Мочениго обиделся, решив, что Бруно окончательно не желает открывать своих тайн. Чтобы такой ученый, как Бруно, не мог вызвать демонов, — этого Мочениго не желал допускать.

В другой раз он осторожно стал наводить Бруно на разговор о золоте. В старину люди верили, что можно научиться добывать золото химическим способом из других веществ. Ученые, занимавшиеся такой тайной химией, назывались алхимиками. Обычно их поиски золота сводились к тому, что они либо начинали шарлатанить, обманывая людей, либо отказывались от своих попыток. Но эти занятия не проходили для них даром, они обычно становились очень знающими для своего времени химиками.

Мочениго с осторожностью завел разговор об алхимии, но Бруно резко оборвал его.

— Ни вам, ни мне, — сказал он, — не нужно золото. Вам — потому что оно у вас есть, мне — потому что я обхожусь без него. А эти бредни предоставьте старым бабам на базаре.

Мочениго побледнел от злости. Бруно же был тоже возмущен тупою жадностью венецианца, утопавшего в золоте и без помощи алхимии.

С этого дня Мочениго возненавидел Бруно. Тот был слишком благороден, чтоб унижаться до мелкой злобы, но Мочениго стал его раздражать. Бруно не упускал теперь случая каким-нибудь вопросом вскрыть невежество Мочениго. Венецианец кусал себе губы, сжимая кулаки, но никак не мог достойно отпарировать хитроумных вопросов.
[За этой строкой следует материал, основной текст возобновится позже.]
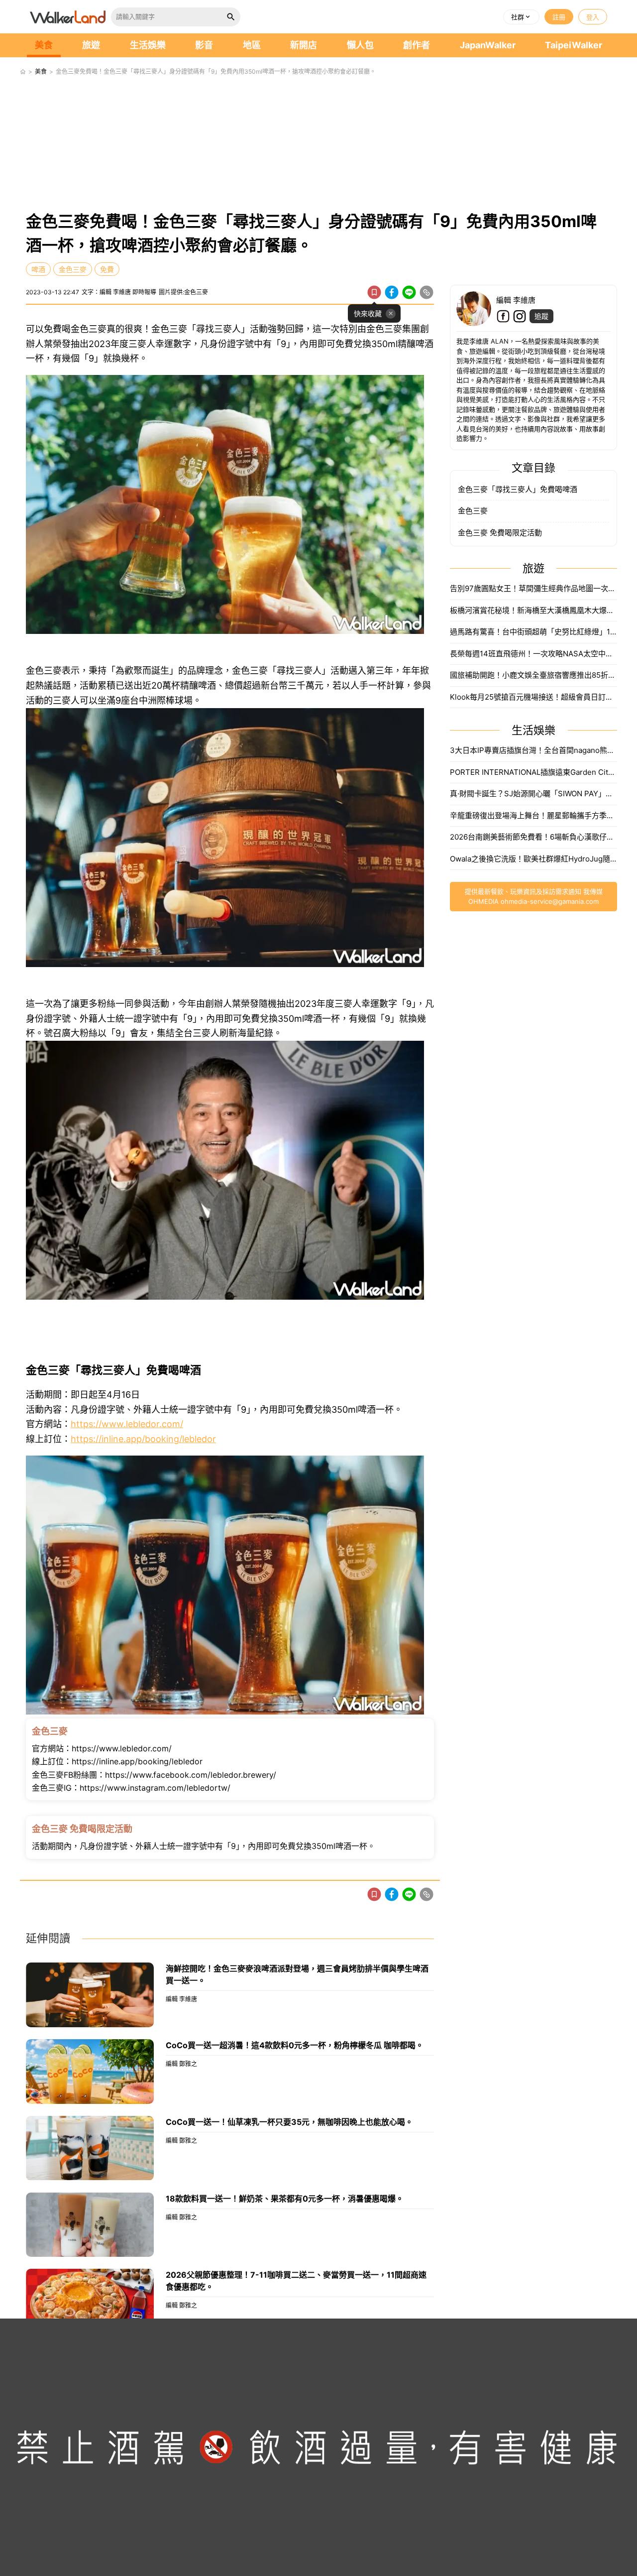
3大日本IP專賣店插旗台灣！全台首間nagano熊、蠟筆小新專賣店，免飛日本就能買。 (533, 750)
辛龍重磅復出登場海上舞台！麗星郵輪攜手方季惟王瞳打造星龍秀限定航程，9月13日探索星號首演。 (533, 815)
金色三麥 (73, 269)
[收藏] (374, 292)
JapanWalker (488, 45)
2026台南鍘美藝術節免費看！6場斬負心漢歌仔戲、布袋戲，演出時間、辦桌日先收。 (533, 837)
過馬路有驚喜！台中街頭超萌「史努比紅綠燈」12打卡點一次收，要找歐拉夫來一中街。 (533, 631)
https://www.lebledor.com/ (127, 1424)
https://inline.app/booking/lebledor (143, 1439)
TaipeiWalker (573, 45)
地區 (252, 45)
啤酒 (38, 269)
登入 (592, 17)
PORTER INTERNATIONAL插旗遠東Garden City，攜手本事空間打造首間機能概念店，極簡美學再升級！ (533, 772)
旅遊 (91, 45)
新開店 (303, 45)
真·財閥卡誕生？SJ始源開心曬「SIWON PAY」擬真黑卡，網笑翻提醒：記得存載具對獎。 (533, 793)
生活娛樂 (148, 45)
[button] (521, 16)
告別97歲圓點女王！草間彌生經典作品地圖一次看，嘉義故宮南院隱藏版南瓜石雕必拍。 (533, 588)
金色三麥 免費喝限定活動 (500, 532)
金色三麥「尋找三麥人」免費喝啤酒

А Бруно стал все более и более тяготиться жизнью у Мочениго, ему хотелось споров, диспутов, лекций… Наконец его тянуло еще южнее. В Иолу. В Неаполь. Может быть это и было безумием, но Бруно закончил свое посвященное папе сочинение и готовился к примирению с церковью. «Стану пока профессором хоть в Падуе, — думал он, — там видно будет».

И вот однажды он заявил Мочениго, что хочет уезжать из Венеции. Мочениго ничего не ответил, только нахмурил брови. Но когда Бруно вечером начал готовиться к отъезду, Мочениго вошел к нему и сказал сухо и дерзко:

— Куда это вы собрались, синьор Бруно?

— Я уже вам сказал, что хочу ехать в Падую, — отвечал Бруно с удивлением и с некоторой досадой.

— Синьор Бруно, вы останетесь здесь.

Бруно выпрямился.

— Вы в самом деле с ума сошли? — пробормотал он. — Я вам говорю, что я уеду.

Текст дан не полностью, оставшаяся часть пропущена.